With the state of the economy providing plenty of fodder for the evening news frugality is getting a lot of attention. CNN recently did a story on The Economides: America’s Cheapest Family.
For those looking to pinch a few pennies and increase their savings, is jumping feet first into a completely frugal lifestyle best? How well would, “Hey honey, I’m going to cook everything from scratch, hang all my clothes out to dry, reuse gray water in my garden, raise sheep to mow my lawn, and use their wool to knit all our clothes” go over in your house? Also, would your zoning laws even allow the last few? I know there are those who can and do manage extremely frugal lifestyles, but the reality of our pampered culture is many may not adjust well to the workload that accompanies such an endeavor.
What good is planning to make everything from scratch if thirty pounds of whole wheat flour go rancid in the pantry while the vegetables from the CSA slowly liquefy in the fridge? What good are fifty cans of tuna bought for pennies if no one will eat it?

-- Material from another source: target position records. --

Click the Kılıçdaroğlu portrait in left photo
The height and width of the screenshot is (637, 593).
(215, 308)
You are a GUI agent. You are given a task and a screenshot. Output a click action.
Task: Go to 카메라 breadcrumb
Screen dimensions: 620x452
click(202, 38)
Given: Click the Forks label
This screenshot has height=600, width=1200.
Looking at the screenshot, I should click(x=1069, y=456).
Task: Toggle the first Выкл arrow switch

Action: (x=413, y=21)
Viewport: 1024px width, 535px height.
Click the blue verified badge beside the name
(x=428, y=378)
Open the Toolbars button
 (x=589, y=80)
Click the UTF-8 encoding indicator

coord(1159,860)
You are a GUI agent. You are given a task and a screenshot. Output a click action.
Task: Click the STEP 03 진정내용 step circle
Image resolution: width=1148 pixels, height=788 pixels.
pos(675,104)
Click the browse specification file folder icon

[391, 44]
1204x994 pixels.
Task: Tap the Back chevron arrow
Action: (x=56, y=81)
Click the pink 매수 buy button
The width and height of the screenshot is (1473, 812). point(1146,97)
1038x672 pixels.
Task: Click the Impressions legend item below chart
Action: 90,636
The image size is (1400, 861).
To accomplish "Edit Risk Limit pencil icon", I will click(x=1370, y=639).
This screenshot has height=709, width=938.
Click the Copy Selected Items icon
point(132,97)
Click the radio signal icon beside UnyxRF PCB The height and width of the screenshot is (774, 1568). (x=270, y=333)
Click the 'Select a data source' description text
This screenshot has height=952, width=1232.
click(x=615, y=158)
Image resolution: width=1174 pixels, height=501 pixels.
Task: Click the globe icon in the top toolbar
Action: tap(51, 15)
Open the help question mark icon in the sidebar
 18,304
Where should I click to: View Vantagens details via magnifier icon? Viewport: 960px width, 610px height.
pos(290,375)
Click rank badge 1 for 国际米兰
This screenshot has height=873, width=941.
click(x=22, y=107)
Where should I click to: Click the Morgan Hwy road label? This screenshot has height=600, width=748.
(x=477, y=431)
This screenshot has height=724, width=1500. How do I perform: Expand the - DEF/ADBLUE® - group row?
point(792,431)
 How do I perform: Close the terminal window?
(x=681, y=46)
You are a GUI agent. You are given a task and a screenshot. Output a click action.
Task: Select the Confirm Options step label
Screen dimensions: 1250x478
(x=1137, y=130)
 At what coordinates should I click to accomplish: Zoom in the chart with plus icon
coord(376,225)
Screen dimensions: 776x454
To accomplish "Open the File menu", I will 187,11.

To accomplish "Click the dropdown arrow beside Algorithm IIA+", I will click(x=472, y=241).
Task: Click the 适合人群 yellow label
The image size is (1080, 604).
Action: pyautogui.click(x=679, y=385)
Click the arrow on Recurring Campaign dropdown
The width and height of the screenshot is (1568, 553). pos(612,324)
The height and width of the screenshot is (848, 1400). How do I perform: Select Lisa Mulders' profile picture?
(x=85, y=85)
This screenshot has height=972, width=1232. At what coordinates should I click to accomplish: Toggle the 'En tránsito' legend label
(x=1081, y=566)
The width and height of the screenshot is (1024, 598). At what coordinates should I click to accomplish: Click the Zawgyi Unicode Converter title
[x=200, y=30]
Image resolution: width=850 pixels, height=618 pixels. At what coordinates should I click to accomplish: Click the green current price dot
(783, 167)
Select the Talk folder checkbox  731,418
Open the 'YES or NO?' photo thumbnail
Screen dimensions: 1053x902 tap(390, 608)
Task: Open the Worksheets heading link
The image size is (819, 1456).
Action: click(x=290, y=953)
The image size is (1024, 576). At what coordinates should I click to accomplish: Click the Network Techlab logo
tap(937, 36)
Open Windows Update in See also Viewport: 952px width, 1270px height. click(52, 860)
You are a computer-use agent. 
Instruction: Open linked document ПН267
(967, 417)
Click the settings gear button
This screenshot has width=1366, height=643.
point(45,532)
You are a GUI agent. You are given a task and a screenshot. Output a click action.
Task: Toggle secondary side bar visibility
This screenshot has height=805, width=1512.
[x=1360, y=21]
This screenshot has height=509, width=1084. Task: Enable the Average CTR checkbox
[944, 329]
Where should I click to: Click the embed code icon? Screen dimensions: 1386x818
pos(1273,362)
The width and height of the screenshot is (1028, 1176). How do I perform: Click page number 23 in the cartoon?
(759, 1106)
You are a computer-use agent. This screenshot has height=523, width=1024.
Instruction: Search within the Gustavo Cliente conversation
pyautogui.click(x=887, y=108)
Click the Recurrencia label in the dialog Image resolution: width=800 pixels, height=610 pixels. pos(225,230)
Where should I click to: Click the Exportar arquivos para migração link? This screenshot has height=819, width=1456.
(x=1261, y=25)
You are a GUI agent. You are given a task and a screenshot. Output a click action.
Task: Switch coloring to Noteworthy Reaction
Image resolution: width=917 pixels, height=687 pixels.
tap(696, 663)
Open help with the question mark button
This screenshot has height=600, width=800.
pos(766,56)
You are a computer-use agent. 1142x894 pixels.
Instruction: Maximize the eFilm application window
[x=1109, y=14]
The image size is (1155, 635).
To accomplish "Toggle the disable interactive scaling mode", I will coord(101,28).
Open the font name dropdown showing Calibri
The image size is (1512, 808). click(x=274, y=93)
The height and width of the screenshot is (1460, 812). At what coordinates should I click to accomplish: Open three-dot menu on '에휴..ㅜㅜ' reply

What if instead forcing yourself and possibly dragging reluctant family members along for the ride small, quiet changes were made? Rather than saying, “That’s it! No more restaurants ever!” You suggest, “Let’s have a pizza night, you can choose the toppings.” Instead of going out for breakfast, learn to make pancakes at home. Mr. Heather decided some time ago that he was going to master pancakes, now one lazy morning a week* we hang out in our pjs, drink our coffee, and indulge in cakey goodness. Small traditions and practices can replace expensive habits without a feeling of deprivation if they are approached in a positive manner.
Like Meredith, do you embrace cheerful frugality or do you consider the practice just one more thing that must be done to survive?
*For those keeping count, pancakes and pizza are our two consistent meals. With nineteen other meals to plan for, I can manage these two culinary ruts.